I suppose it’s as silly as being on a diet, yet keeping a pile of chocolates on the table.
So it’s perfect that I am surviving fine. Food, shelter, clothes (had a good time shopping last weekend, which is a first for me- I usually hate clothes shopping).
Now, to pay some bills. Tomorrow, obviously. I don’t want to be too keen. Ease myself into this being sensible stuff.
In my experience this tends to happen a hundred times and eventually I look back to see that this whole chunk of ‘me’ is now missing. I think in general there could be more light shed on just in what way these habitual patterns disappear over time.
All these affective structures can be so persistent, I guess it is helpful to bear in mind that you have been supporting them - or more specifically ‘being them’ for so many years. You will habitually drift back ‘there’ each time. But every time attentiveness is applied and every time I get back to feeling good something does happen.
But there is so many ways that the dissolution of these dramas can happen, sometimes its a one-and-done sorta thing, sometimes I attack it from multiple angles for months and it goes, sometimes to my surprise it comes back from the dead as I realise there are some unexplored aspects which have resurfaced, sometimes it does its big last blow-out before I am ready to leave this part of me behind, sometimes it shifts into something different just so that some drama can continue etc
This whole process can be quite intense emotionally I find because there are so many shifting things, constantly shifting. And of course ‘I’ will do my best to resist any sort of change away from ‘normal’ so this can bring up all sorts of weird emotional reactions.
Cheers Kuba.
Hmm, I was wondering more about it, and the aspect of what I was feeling and the action I took where the same drama.
As you say, this is something I have been for a very long time. My entire MO since even before puberty. I must be something to others, especially women, or I am nothing at all.
Having been married at 21, first daughter at 23 (died) first son at 24 ( now 22) there was never that period of “finding my feet”, having a value that was something I invented. My value was always what I could do for women and children.
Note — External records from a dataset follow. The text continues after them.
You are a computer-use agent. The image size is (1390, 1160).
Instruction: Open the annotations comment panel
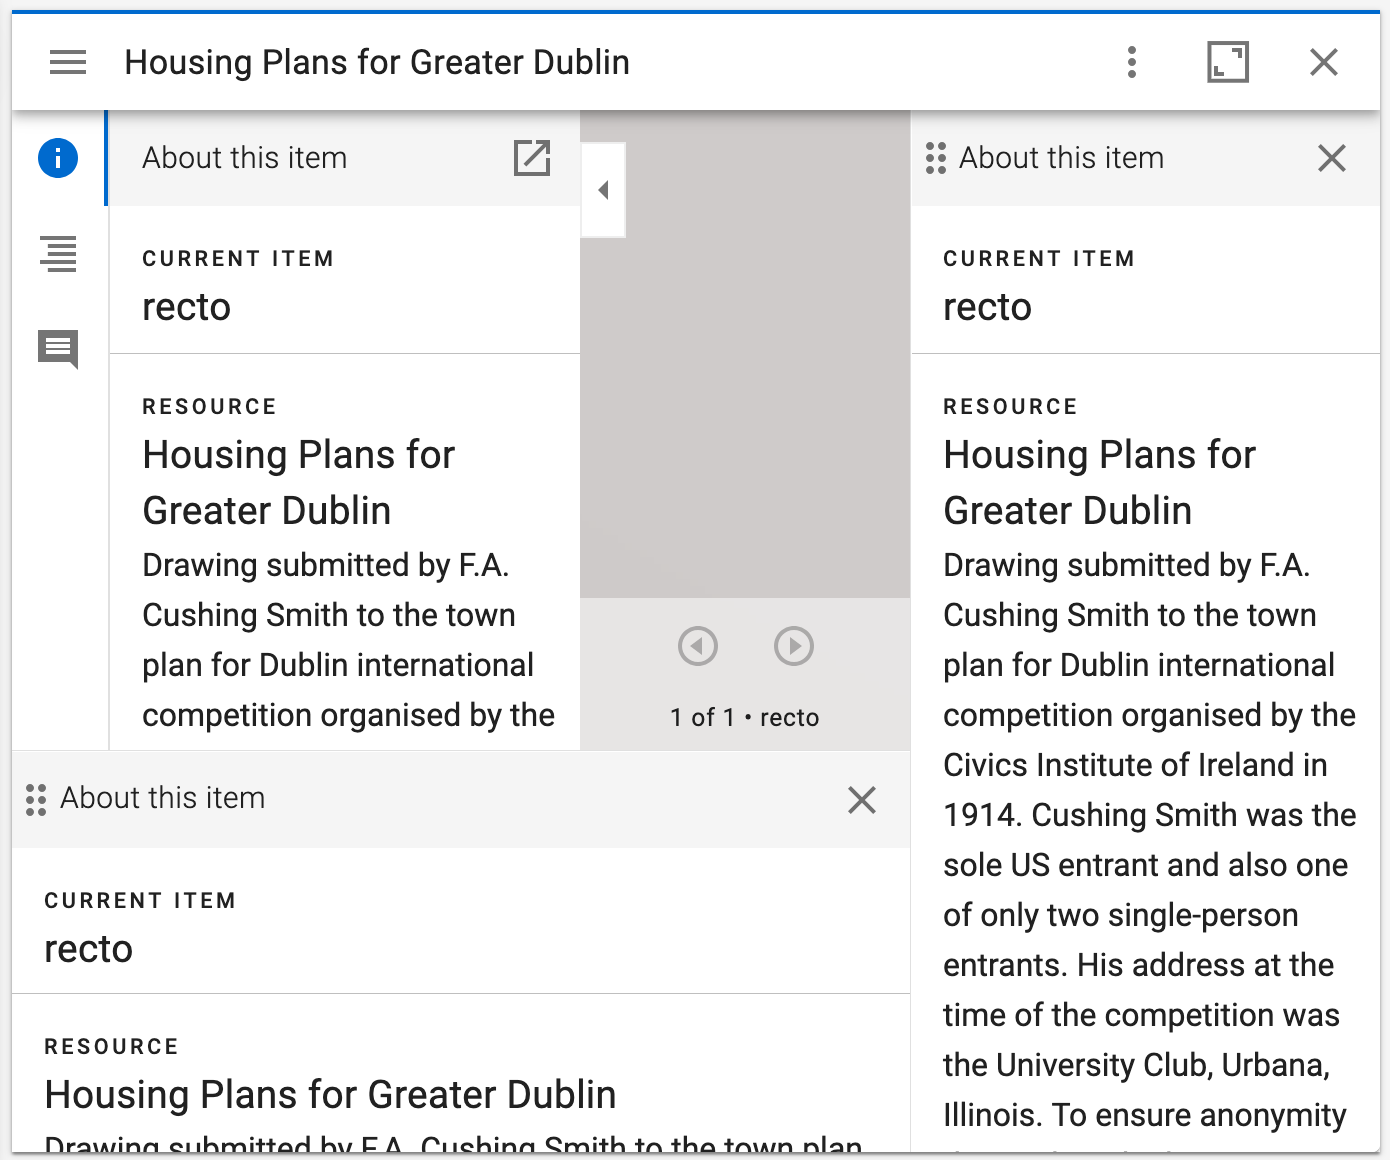57,349
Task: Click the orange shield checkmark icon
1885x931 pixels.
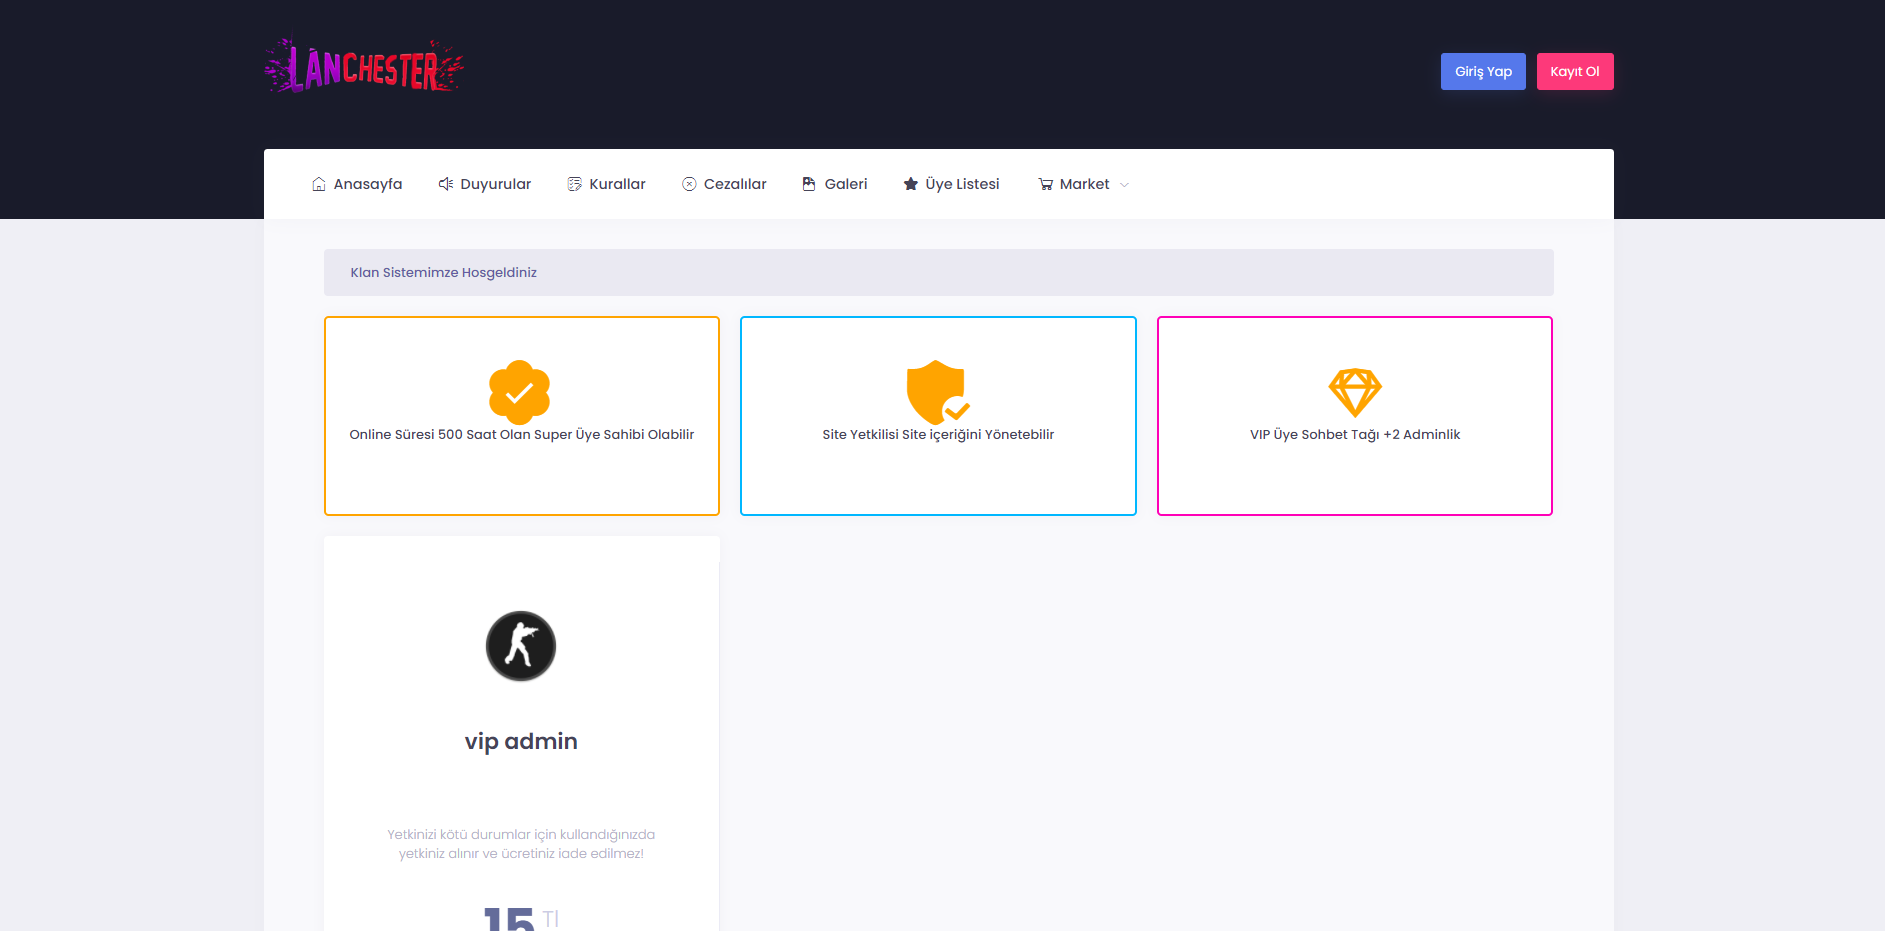Action: click(937, 392)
I mean “invented” in maybe having my own vision. Actual value is intrinsic. Humans are amazing creatures which don’t need validation to be so.
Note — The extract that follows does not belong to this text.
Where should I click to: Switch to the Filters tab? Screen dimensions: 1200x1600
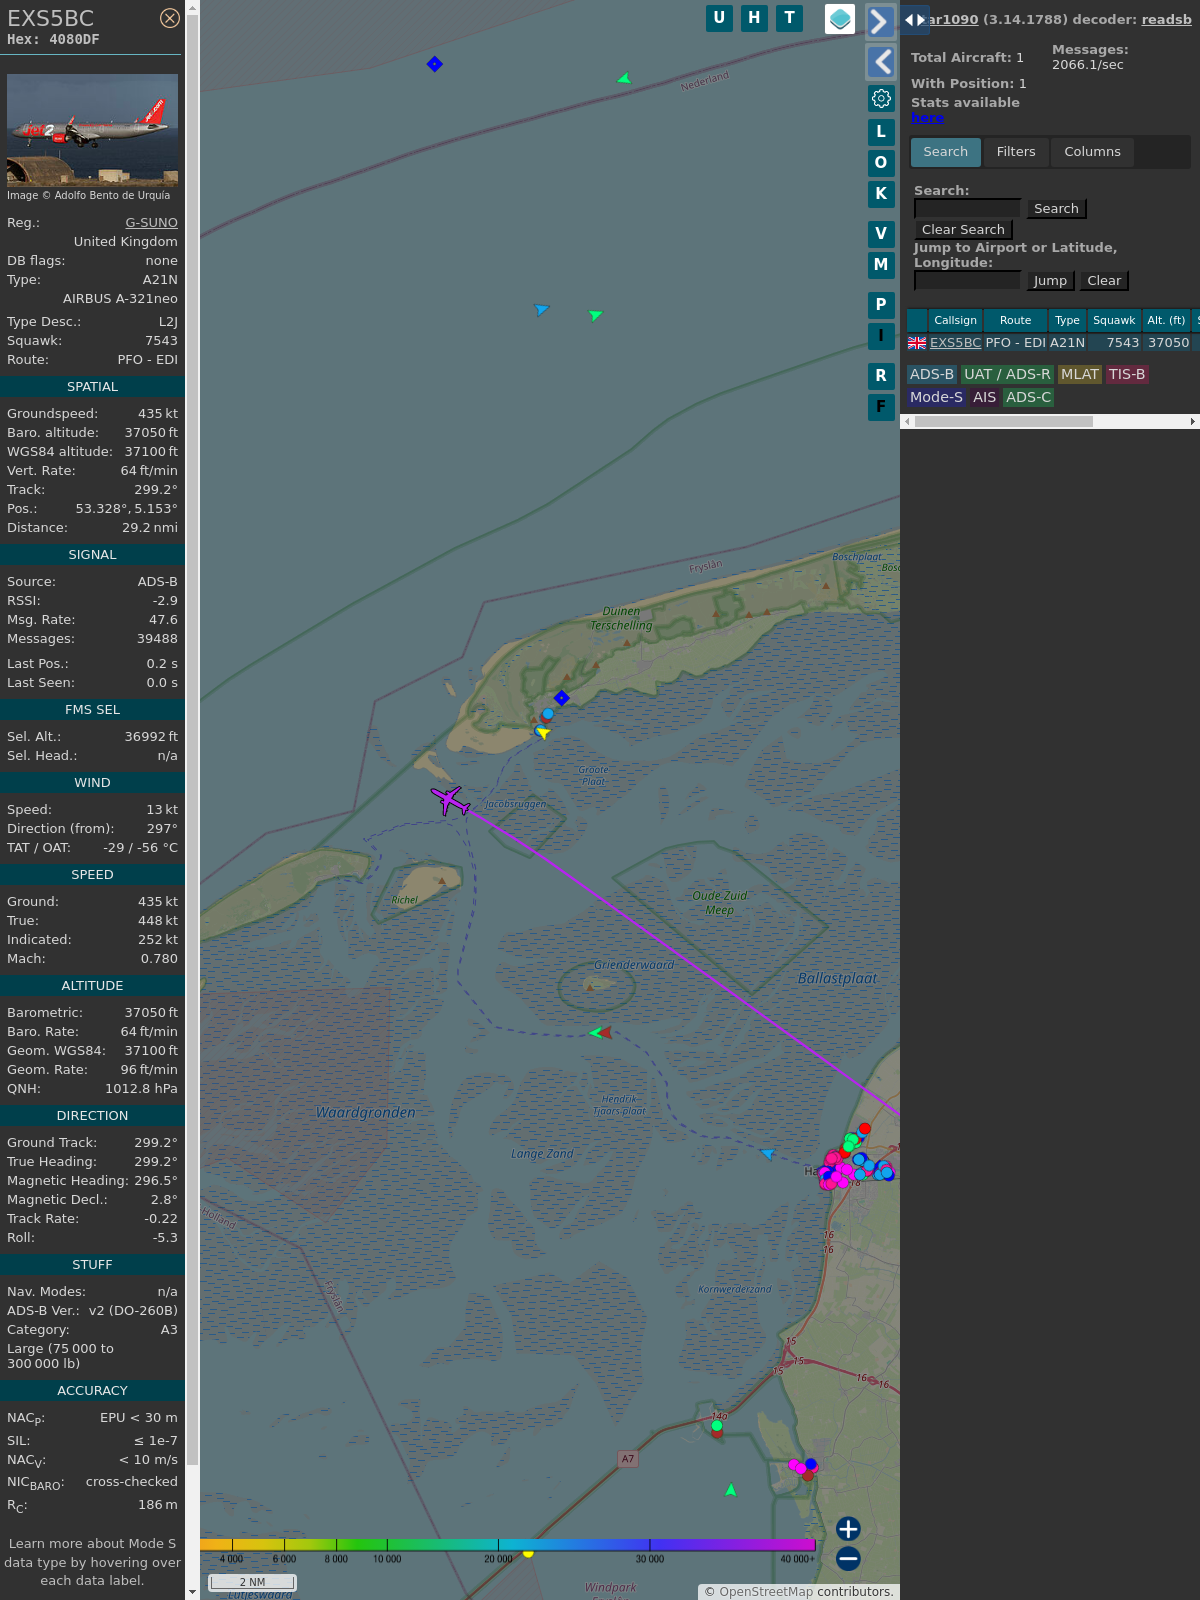pyautogui.click(x=1015, y=152)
Which is nice to write out on the screen. Survival, or better put, living a simple life with all the necessities, and a few luxuries, is more than enough for me to succeed.
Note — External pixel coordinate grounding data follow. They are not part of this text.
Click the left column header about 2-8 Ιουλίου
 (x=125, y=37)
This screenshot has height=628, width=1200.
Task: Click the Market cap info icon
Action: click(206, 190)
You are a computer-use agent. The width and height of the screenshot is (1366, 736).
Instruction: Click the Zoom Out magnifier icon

Funnily, I just watched the Kenobi series on Disney, with him as a hermit. It’s nothing like that! Neither is it building a “persona” or becoming Diogenes, embittered and in opposition to a more prosperous life.
It’s that I need to want to end suffering in me, rather than do it out of some obligation.
it’s a new turn of perspective, there are lots of different thoughts and paths that are occurring to me.
•there is more of the Christian conditioning coming out.
•more of the “finding the One” feeling there.
•a whole issue about not really “feeling caring” at all. This one is a Christian thing too.
Anyway, cheers for the response.
I spent half the day at my mom’s house. It was very pleasant, which isn’t normally the case. Ended up fixing some plumbing for her after we went to the hardware store together.
I found it really easy to chat with her. Listening to her stories. Telling her about were I am at with actualism.
I felt a genuine experiential confirmation that something has changed in me. Something which normally reacts around her wasn’t there at all.
I was pleasantly surprised at my demeanor. The genuineness of doing some work for her was a pleasure. Although there was some using the Lord’s name in vain, and blood was spilt. (Who designs pliers with cutting edges on the handle side?!!! Jeez!!!).